I will tell them someday, when they’re old enough to understand. I’ll start with the usual (two pink lines, etc.) because that’s where these things always begin, in unsuspecting normalcy. They were alive then, two pulsing spheres already crafting their noose, and I – their mother – oblivious. It’s incredible, I’ll say, how you started as one. A single embryo split too late, forced to share a room built for one.

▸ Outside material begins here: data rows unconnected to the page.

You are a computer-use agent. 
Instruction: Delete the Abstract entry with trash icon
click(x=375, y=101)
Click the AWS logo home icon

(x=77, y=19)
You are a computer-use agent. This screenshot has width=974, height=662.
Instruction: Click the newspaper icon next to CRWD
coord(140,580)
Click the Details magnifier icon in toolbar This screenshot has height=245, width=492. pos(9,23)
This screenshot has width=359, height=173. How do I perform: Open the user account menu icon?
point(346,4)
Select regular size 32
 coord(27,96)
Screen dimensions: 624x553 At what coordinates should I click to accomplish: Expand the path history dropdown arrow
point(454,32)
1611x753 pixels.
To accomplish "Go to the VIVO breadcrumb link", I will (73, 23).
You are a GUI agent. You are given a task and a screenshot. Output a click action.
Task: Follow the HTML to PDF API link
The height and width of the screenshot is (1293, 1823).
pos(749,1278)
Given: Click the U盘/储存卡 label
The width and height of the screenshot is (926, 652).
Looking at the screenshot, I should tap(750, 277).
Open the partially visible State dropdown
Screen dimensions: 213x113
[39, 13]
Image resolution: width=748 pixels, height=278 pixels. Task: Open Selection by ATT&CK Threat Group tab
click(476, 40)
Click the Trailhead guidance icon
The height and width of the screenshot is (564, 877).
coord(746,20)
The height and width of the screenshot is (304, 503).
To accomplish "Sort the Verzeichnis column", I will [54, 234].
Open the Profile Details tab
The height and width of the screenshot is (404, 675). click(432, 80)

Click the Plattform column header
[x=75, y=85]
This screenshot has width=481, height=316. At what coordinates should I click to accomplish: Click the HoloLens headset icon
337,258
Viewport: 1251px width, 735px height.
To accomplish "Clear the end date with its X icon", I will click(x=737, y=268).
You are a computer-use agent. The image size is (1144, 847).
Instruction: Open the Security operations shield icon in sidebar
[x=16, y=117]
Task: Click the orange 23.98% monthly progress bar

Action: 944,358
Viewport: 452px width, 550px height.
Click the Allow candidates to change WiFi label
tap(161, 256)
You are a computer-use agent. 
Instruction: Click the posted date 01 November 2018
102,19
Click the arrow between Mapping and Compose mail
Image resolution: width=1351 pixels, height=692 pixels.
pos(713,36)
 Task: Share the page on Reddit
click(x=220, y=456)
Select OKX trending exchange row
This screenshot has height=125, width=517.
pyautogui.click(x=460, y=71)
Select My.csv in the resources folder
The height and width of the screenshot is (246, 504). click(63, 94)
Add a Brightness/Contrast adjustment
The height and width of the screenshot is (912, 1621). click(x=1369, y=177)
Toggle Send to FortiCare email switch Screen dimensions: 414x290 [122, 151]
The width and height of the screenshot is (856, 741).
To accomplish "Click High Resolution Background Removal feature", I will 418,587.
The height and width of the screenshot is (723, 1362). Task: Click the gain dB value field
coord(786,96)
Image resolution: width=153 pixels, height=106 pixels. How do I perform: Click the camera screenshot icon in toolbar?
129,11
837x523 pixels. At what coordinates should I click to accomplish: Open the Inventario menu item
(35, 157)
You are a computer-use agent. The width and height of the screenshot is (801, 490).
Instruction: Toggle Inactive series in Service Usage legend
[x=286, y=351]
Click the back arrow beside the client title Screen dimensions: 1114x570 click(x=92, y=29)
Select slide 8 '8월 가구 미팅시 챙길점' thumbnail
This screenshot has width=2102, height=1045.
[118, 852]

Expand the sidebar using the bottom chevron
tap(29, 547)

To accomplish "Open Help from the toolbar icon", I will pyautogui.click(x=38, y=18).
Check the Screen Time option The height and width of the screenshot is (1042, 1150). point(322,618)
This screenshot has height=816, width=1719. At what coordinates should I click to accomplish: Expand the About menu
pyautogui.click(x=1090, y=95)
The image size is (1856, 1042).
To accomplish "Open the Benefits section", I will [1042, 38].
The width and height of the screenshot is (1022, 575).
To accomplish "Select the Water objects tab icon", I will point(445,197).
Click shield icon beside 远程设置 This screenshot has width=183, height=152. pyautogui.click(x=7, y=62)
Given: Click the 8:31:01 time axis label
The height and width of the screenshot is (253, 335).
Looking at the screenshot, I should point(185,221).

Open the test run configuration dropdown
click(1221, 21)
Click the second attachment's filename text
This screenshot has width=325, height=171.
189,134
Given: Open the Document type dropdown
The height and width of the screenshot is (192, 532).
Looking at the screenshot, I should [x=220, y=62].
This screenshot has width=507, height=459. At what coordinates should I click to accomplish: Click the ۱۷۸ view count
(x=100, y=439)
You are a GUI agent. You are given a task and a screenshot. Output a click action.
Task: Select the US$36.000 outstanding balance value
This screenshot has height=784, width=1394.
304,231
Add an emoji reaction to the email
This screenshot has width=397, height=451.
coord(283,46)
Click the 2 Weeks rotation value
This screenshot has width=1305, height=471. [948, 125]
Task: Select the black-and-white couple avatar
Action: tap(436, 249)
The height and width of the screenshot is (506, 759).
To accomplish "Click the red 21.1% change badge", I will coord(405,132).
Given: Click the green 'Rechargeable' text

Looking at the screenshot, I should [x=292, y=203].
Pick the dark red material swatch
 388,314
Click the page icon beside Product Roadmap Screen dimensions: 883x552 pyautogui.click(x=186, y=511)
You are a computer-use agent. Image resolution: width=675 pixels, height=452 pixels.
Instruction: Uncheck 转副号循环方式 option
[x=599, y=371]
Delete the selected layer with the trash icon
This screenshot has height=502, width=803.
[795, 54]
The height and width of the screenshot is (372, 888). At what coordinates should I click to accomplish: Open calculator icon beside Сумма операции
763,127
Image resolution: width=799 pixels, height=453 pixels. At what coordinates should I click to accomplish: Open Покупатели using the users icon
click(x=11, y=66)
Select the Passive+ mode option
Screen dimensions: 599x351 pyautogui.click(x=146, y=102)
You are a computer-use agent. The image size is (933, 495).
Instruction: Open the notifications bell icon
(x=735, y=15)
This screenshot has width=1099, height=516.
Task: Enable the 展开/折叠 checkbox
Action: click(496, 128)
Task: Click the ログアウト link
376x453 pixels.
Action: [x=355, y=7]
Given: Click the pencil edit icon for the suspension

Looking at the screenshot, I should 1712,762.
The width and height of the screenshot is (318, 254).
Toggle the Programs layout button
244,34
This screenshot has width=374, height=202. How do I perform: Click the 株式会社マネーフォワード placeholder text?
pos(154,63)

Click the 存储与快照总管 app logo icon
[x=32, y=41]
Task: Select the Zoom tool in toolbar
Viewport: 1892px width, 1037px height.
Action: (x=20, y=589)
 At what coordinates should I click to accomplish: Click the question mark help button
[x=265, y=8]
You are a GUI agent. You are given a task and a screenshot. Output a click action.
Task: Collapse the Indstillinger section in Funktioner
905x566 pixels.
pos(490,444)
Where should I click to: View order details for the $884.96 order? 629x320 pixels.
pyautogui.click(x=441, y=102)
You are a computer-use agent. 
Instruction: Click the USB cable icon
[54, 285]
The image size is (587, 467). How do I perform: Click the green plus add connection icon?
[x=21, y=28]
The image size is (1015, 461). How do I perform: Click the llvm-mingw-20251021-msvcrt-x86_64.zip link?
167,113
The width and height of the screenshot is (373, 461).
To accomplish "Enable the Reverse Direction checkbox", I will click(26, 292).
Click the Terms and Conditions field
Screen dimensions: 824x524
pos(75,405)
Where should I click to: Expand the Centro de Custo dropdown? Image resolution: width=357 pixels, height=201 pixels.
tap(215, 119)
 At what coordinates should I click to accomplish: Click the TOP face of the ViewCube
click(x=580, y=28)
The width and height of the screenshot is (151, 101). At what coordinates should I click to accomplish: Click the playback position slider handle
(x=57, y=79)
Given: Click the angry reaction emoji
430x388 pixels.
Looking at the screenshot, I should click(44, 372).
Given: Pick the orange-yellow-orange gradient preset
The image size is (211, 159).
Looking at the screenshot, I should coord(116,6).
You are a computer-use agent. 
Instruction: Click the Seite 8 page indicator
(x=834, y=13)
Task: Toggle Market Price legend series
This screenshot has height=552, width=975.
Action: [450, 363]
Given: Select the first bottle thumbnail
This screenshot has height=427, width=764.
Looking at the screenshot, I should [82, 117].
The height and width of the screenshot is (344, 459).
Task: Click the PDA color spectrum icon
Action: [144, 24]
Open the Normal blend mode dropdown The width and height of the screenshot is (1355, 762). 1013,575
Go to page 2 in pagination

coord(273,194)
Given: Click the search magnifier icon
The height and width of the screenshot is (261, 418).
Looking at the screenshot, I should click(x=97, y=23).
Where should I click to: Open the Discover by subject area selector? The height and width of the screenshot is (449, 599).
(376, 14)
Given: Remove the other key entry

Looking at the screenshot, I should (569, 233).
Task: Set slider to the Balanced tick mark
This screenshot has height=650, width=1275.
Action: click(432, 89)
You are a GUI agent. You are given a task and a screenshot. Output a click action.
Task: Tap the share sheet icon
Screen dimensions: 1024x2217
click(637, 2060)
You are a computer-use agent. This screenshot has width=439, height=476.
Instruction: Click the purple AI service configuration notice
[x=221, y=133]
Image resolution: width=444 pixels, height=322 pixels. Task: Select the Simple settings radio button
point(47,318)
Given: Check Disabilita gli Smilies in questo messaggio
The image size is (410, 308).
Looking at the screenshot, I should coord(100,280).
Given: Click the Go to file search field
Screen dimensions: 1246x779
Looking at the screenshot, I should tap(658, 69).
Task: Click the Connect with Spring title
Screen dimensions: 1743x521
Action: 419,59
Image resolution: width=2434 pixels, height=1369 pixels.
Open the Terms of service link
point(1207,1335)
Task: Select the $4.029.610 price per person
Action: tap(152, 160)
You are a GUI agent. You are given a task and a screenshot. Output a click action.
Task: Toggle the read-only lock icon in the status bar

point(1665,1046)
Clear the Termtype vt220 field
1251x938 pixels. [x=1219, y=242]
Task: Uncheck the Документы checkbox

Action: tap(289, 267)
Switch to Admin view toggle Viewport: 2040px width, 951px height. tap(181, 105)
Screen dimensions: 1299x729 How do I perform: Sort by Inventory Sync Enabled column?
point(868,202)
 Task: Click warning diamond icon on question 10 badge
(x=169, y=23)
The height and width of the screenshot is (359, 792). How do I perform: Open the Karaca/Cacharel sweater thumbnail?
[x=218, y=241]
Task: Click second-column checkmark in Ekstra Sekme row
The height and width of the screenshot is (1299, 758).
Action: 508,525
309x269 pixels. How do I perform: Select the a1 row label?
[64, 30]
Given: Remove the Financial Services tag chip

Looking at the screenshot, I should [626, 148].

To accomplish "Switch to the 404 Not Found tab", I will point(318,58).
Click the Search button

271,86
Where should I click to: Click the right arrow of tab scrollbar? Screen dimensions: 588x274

Monoamniotic-monochorionic twins, the doctors called it. Mono-mono for short. Two babies, one sac – a numbers game, and ours didn’t look good. One in 10,000 births. One percent of identical twin pregnancies. Ideal delivery at thirty-two weeks. Fifty percent chance of survival. With two cords in such tight quarters, entanglement was inevitable. Until viability nothing could be done. Course of action? Wait and see.
From afar, the line between life and death is a wall, thick and impenetrable. There are dramatic steps, our consciousness tells us, that must be taken to cross it. The rain must pour and the crescendo must build as we make our way up and over the weathered stones.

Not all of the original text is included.